__Document section__.
# Best tying material..



## tassie (Sep 16, 2014)

Up until l a few weeks ago i was using rubber to tie my pouches ,then i decided to look into mums sewing cabinet and found this plastic material which i suppose can be bought in arts and craft shops.

Mate this is the bees knees for tying pouches fast and neat , using a non slip knot,don't know the proper name for it,its a lot easier and faster then using the rubber band method and i promise you it will not come undone..

Cheers Tassie


----------



## DougDynasty (Jul 8, 2013)

I use twine tied off with a constrictor knot


----------



## Something0riginal (Dec 30, 2014)

this may sound strange, and i havent tried it YET, but maybe heat shrink tubing. right now i use leftover theraband strips.


----------



## Emitto (Sep 11, 2013)

Cotton twine with a constrictor knot, works like a charm for me!

Cheers!

__Problems to solve__.
1. Please check each of these statements against the thread on tying material and answer yes or no, quoting the words that decide it: (a) Tassie found the plastic material in a sewing cabinet. (b) DougDynasty ties off twine with a non slip knot. (c) Something0riginal has already tried heat shrink tubing.
2. Rewrite everything from "Up until l a" down to "(Jul 8, 2013)" in the thread on tying material, replacing "rubber" with "leather" each time it occurs.

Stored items
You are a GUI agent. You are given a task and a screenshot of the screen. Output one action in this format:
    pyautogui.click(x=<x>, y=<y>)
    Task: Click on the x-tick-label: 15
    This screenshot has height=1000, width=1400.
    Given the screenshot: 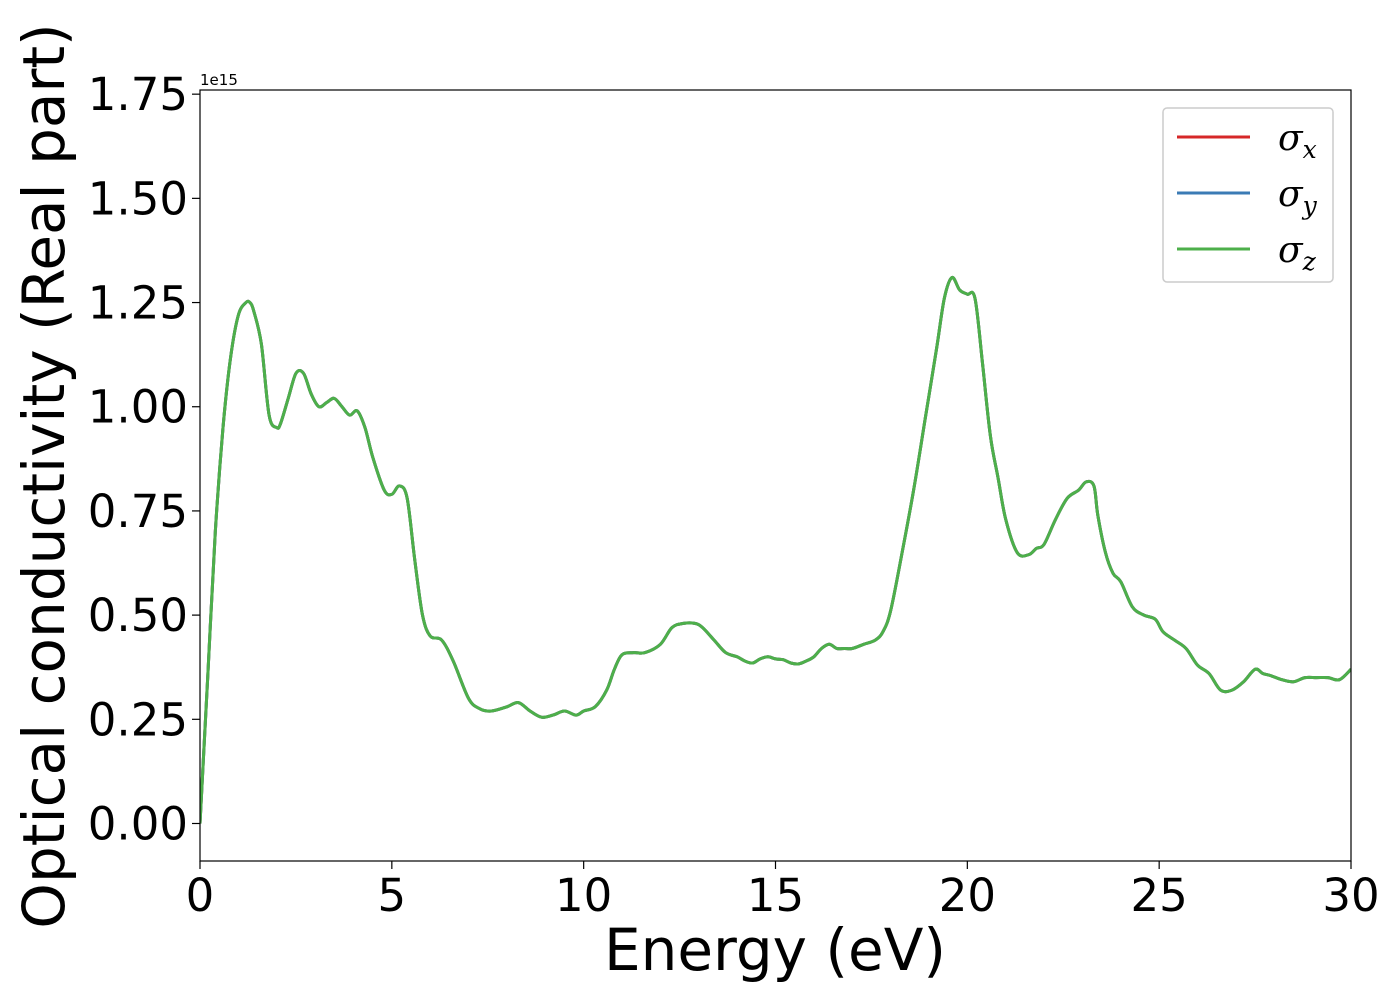 What is the action you would take?
    pyautogui.click(x=776, y=896)
     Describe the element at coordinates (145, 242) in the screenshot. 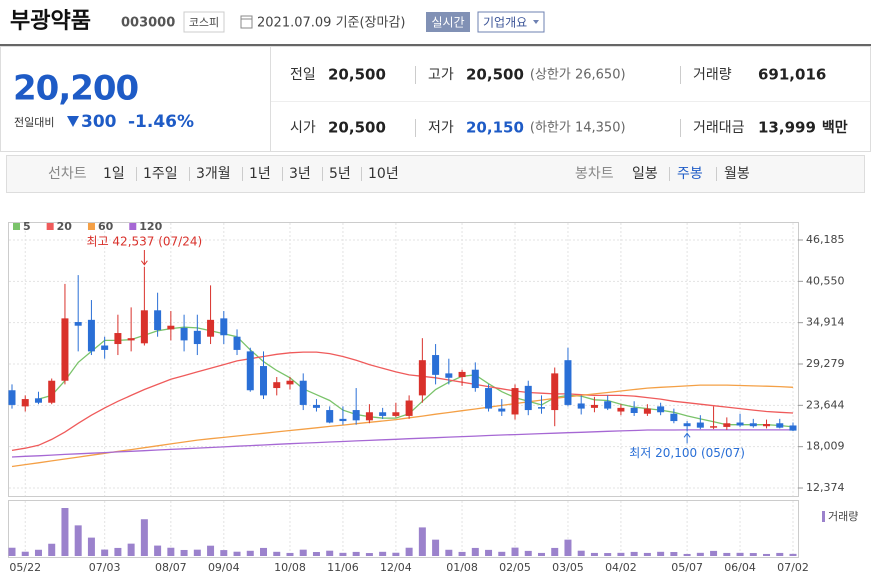

I see `annotation: 최고 42,537 (07/24)` at that location.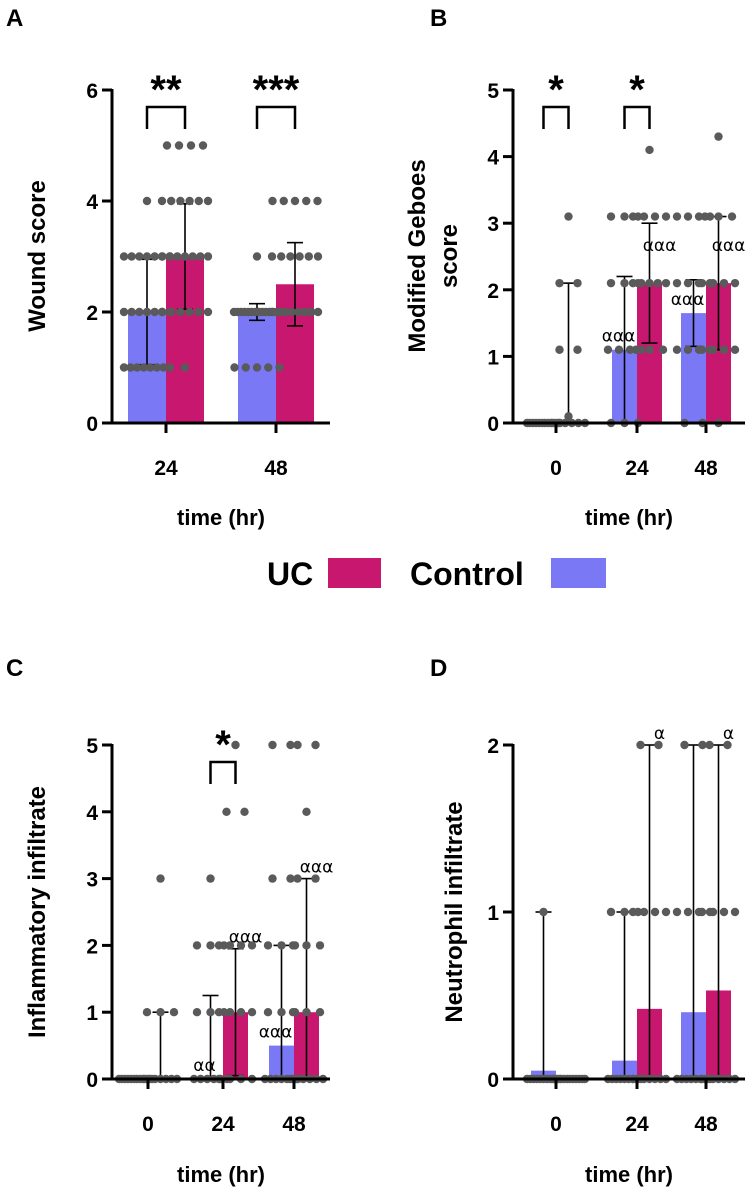  I want to click on y-axis-label: Wound score, so click(38, 256).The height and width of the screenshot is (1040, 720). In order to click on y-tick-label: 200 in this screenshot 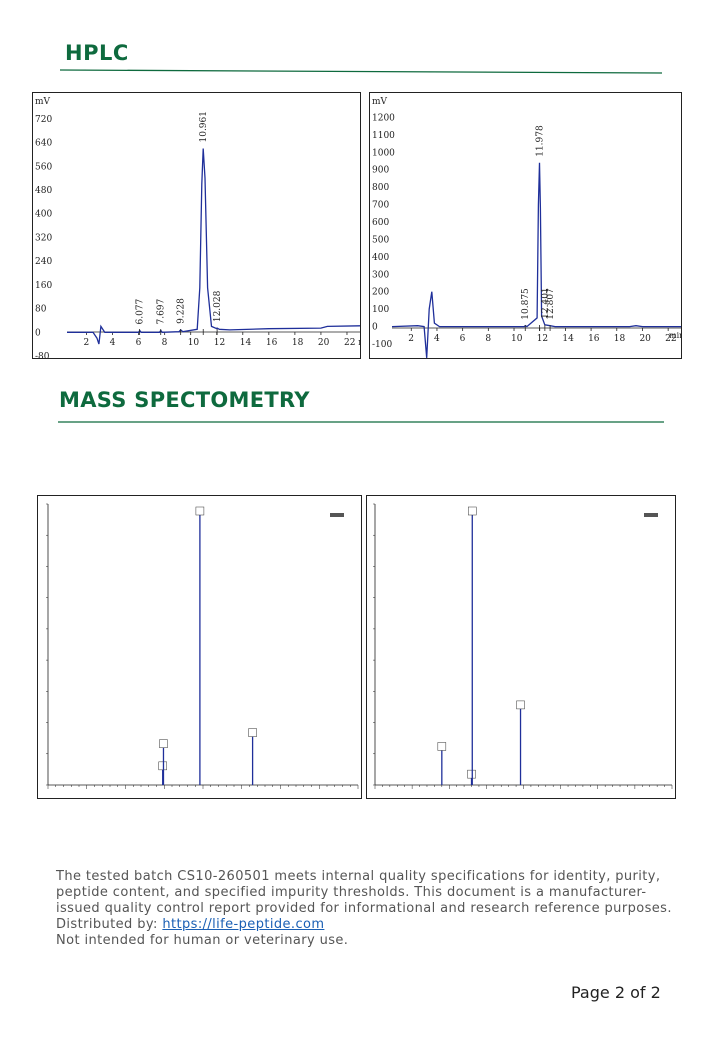, I will do `click(380, 293)`.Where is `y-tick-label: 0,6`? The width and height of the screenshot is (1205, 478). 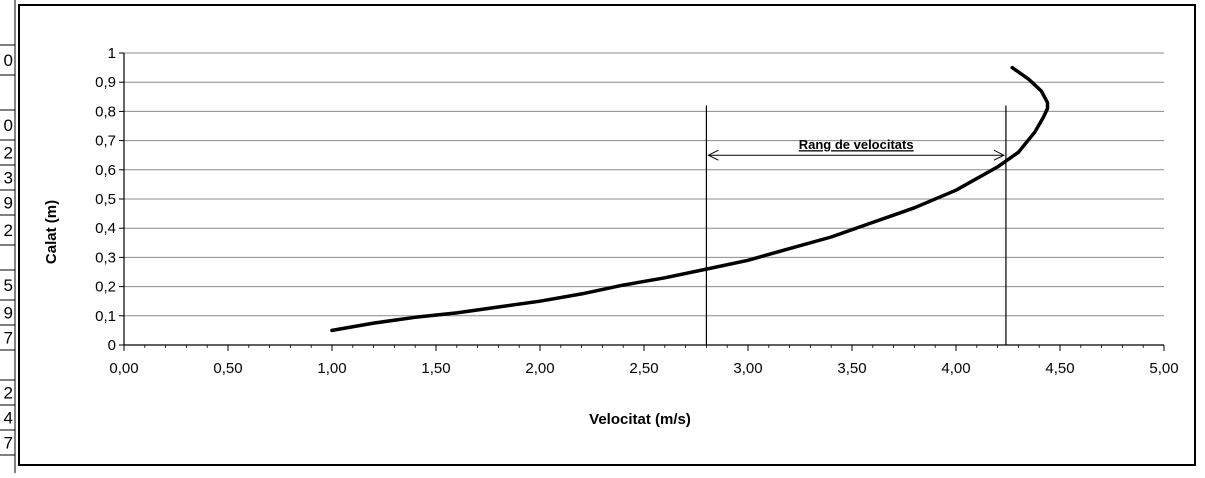 y-tick-label: 0,6 is located at coordinates (106, 170).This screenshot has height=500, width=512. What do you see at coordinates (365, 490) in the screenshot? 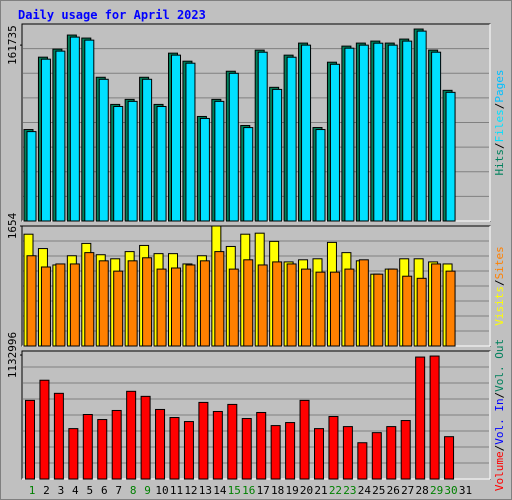
I see `x-tick-label: 24` at bounding box center [365, 490].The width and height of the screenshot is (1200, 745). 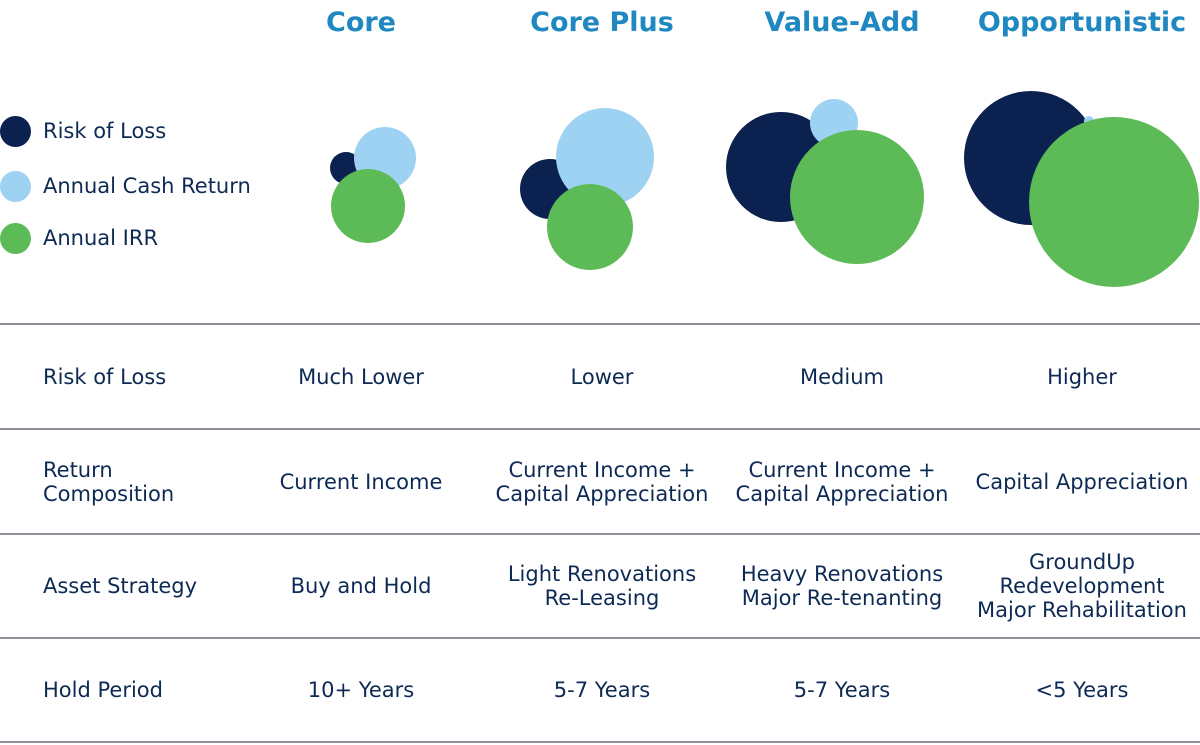 What do you see at coordinates (361, 22) in the screenshot?
I see `column-header-core: Core` at bounding box center [361, 22].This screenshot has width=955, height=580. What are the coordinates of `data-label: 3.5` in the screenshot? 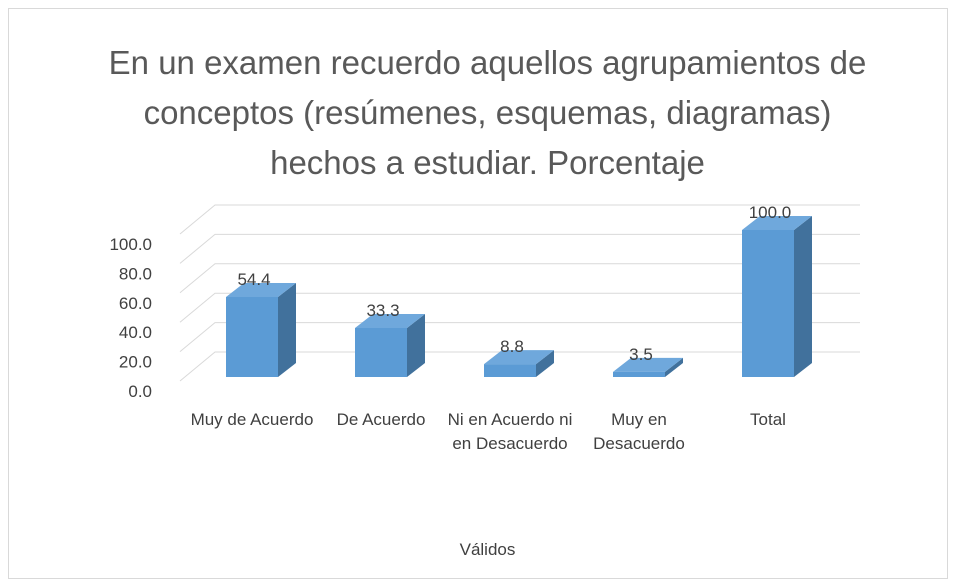 It's located at (641, 354).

__Answers to this exercise__.
1.
(a) Yes: "then i decided to look into mums sewing cabinet and found this plastic material"
(b) No: "I use twine tied off with a constrictor knot"
(c) No: "i havent tried it YET"

2.
Up until l a few weeks ago i was using leather to tie my pouches ,then i decided to look into mums sewing cabinet and found this plastic material which i suppose can be bought in arts and craft shops.

Mate this is the bees knees for tying pouches fast and neat , using a non slip knot,don't know the proper name for it,its a lot easier and faster then using the leather band method and i promise you it will not come undone..

Cheers Tassie


----------



## DougDynasty (Jul 8, 2013)